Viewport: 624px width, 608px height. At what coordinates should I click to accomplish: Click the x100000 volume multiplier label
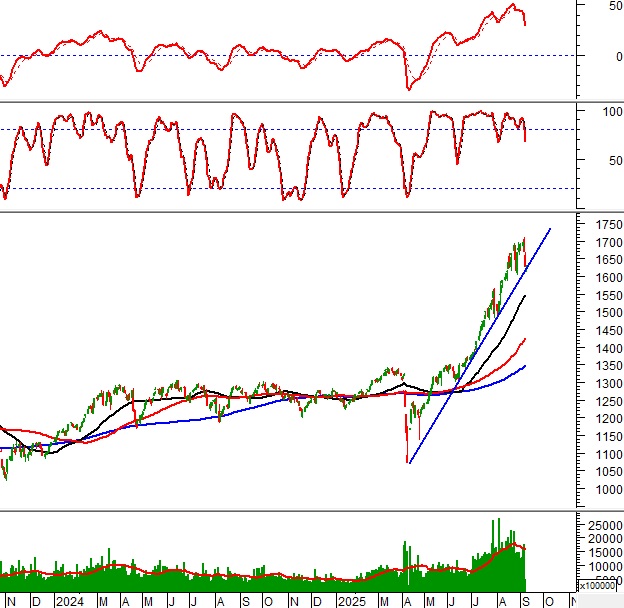pyautogui.click(x=598, y=586)

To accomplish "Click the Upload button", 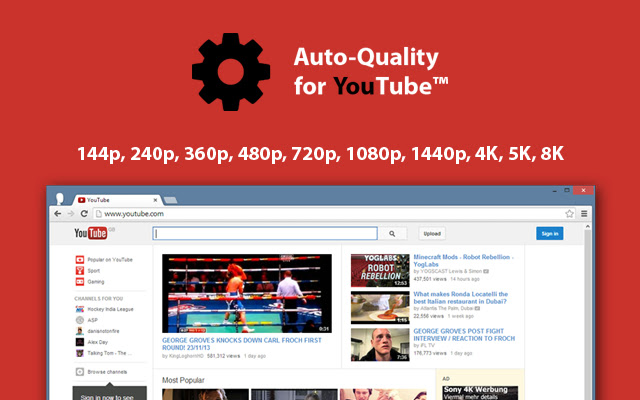I will (432, 234).
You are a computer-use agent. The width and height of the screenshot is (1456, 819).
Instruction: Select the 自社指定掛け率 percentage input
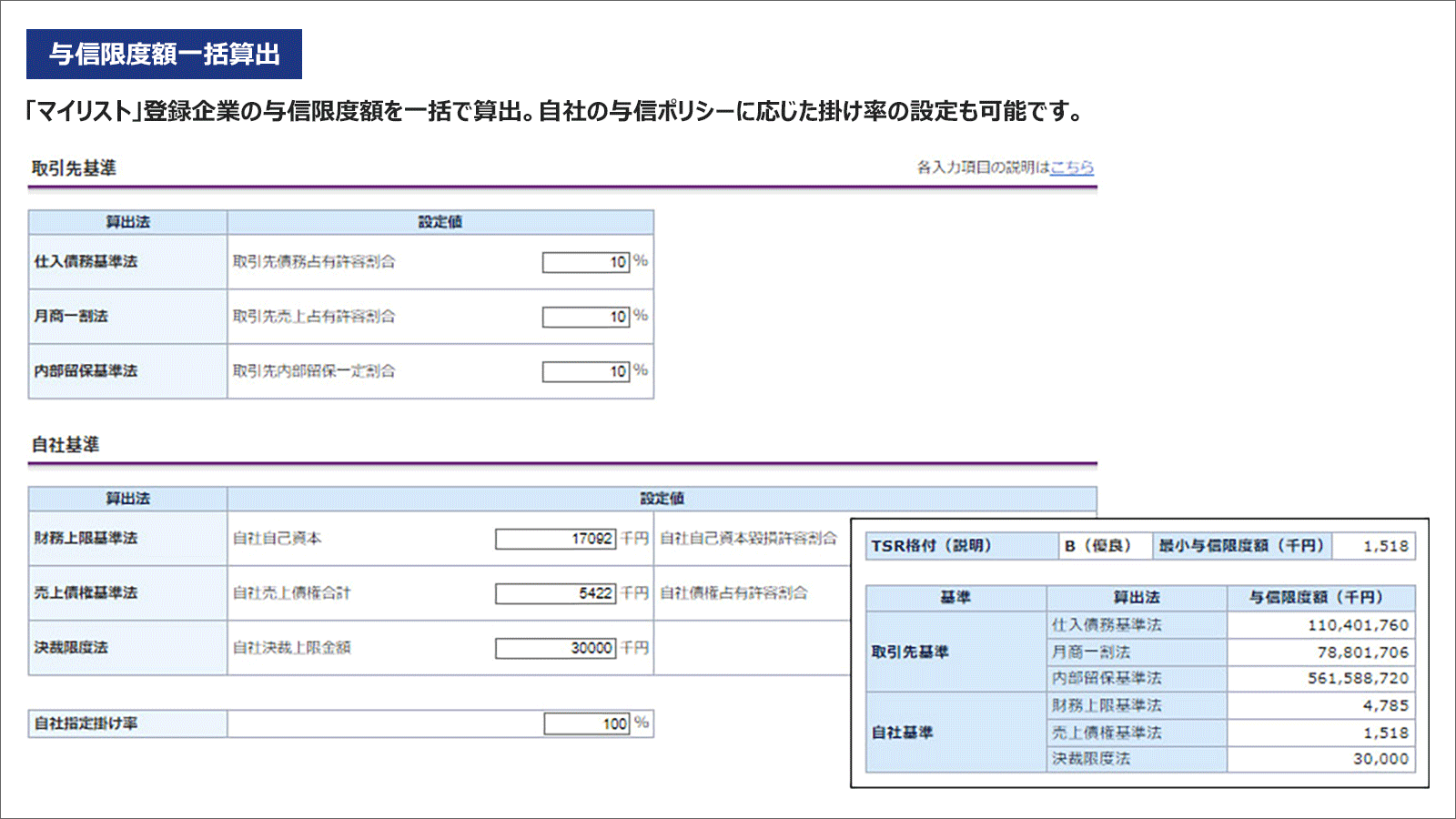point(587,723)
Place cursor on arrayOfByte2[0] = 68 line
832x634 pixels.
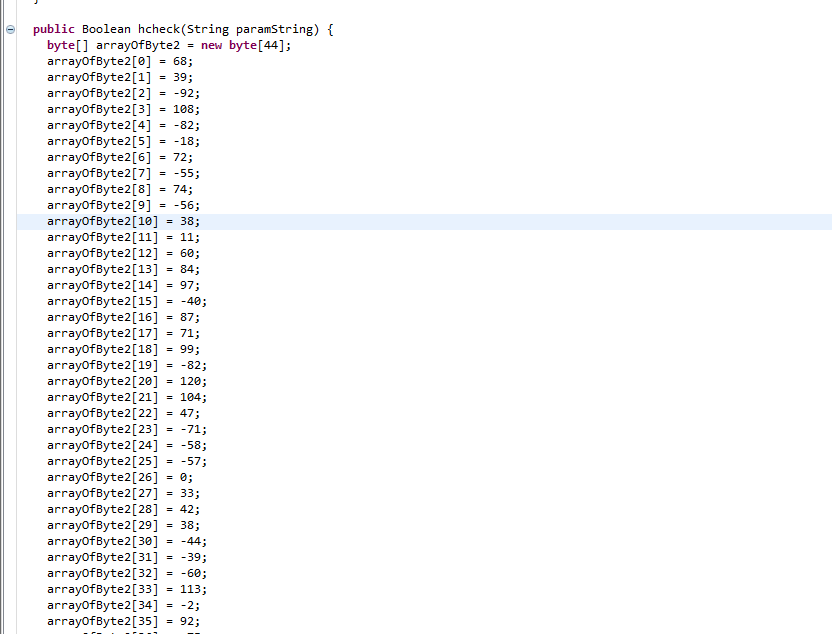pyautogui.click(x=119, y=61)
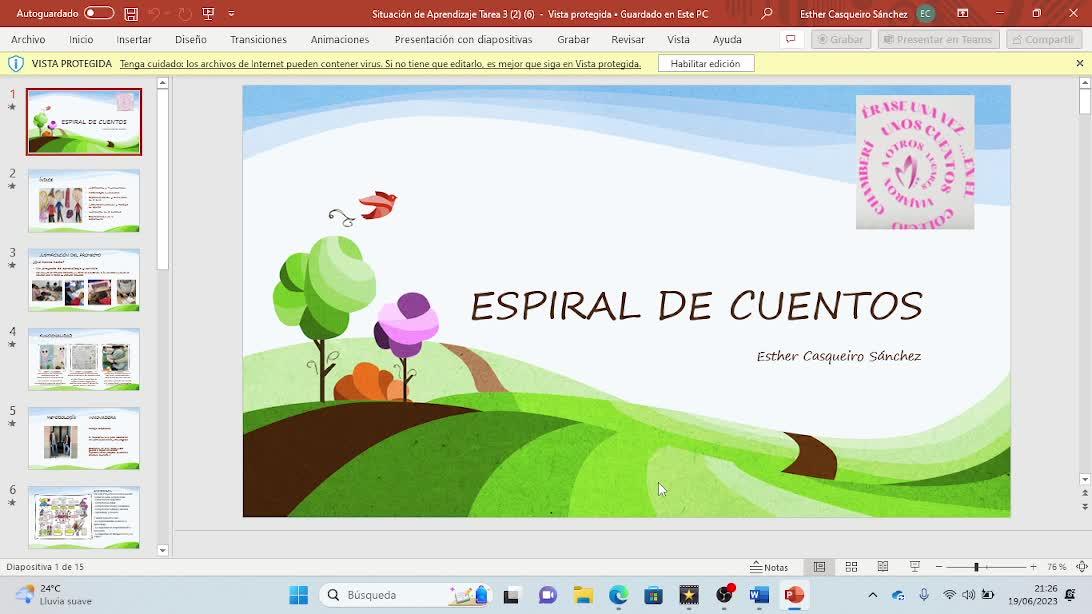This screenshot has width=1092, height=614.
Task: Open the Transiciones tab
Action: tap(258, 39)
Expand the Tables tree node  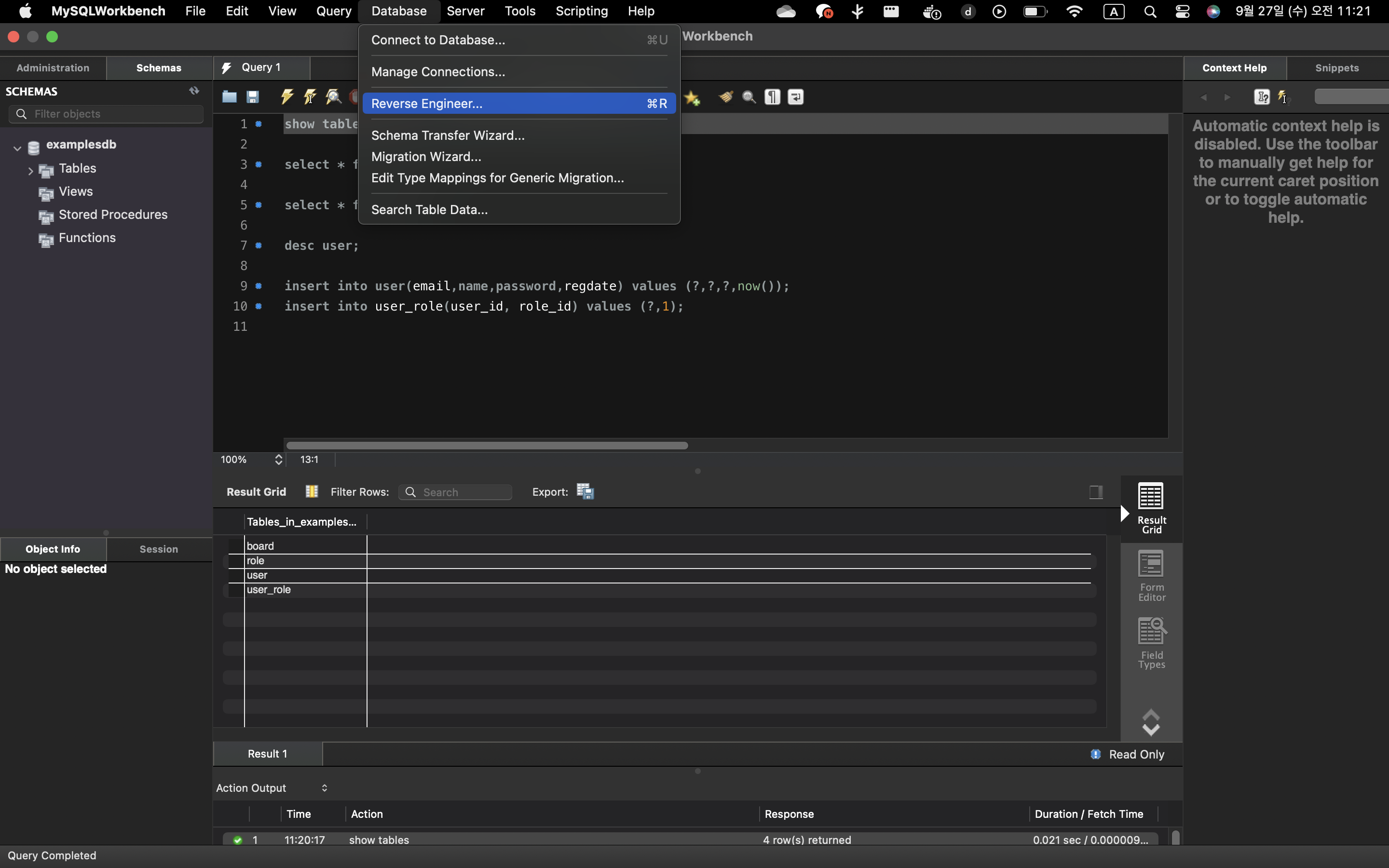[x=30, y=171]
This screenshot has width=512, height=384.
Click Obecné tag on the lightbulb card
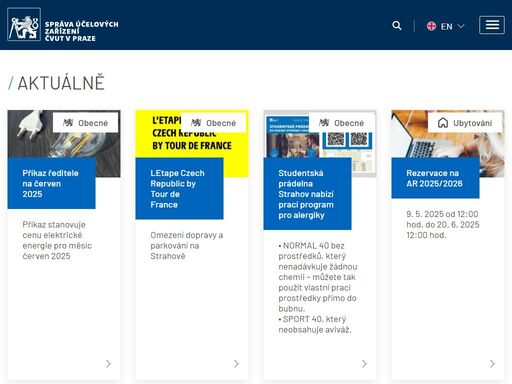pyautogui.click(x=85, y=123)
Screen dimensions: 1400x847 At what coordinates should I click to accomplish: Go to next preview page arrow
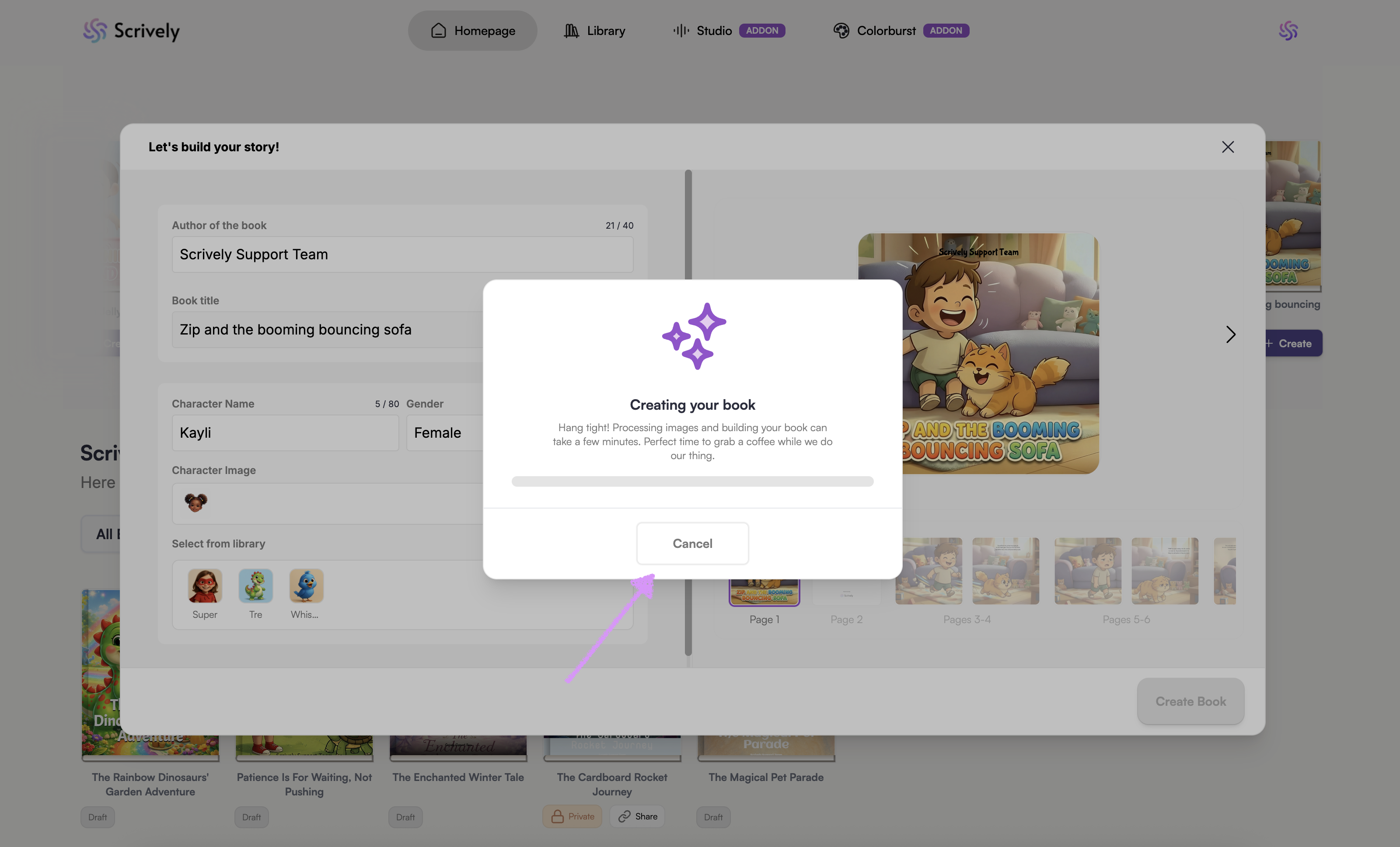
--- --- ---
Do this
Reproduce the listing from the line with "This screenshot has width=512, height=384." through its end, with "lightbulb" replaced by "lamp" and nothing else changed. Omit the pictures.

Task output
This screenshot has width=512, height=384.
Click Obecné tag on the lamp card
pyautogui.click(x=85, y=123)
Screen dimensions: 1400x847 At what coordinates should I click to accomplish: Go to next preview page arrow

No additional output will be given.